(Stored records)
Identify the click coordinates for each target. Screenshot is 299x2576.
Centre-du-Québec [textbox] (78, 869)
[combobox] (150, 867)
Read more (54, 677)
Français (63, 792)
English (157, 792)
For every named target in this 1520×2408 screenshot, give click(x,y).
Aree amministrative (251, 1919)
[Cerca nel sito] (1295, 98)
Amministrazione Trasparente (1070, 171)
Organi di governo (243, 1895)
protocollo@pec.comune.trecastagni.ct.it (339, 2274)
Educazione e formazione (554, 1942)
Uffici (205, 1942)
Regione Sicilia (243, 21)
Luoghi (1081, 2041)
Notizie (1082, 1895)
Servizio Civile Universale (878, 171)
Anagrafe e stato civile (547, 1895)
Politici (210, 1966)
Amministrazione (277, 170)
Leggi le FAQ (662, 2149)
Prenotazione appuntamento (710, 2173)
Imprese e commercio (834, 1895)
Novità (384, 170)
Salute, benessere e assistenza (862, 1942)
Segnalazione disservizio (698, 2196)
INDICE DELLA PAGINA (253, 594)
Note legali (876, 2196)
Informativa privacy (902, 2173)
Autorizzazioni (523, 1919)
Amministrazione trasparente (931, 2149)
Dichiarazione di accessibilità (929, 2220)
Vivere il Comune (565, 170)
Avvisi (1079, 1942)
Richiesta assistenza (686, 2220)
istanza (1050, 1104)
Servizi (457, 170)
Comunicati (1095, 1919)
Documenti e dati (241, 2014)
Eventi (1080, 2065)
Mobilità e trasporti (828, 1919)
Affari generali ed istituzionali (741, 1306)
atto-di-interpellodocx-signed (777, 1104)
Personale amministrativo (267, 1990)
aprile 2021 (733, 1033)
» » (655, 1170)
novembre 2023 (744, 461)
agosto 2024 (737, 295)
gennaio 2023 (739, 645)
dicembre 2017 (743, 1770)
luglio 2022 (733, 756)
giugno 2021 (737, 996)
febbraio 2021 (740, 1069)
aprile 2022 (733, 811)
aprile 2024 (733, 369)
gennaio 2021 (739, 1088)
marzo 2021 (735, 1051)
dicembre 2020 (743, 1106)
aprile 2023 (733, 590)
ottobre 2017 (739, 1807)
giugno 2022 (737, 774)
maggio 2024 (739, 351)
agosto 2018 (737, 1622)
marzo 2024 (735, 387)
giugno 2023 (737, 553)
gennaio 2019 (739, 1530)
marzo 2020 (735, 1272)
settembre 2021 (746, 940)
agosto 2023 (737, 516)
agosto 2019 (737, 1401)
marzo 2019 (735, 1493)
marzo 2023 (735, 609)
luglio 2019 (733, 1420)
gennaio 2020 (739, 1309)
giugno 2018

**Exercise instructions:** Respond with a single number, namely how many lines of the entries contain the word "agosto".

**Solution:** 4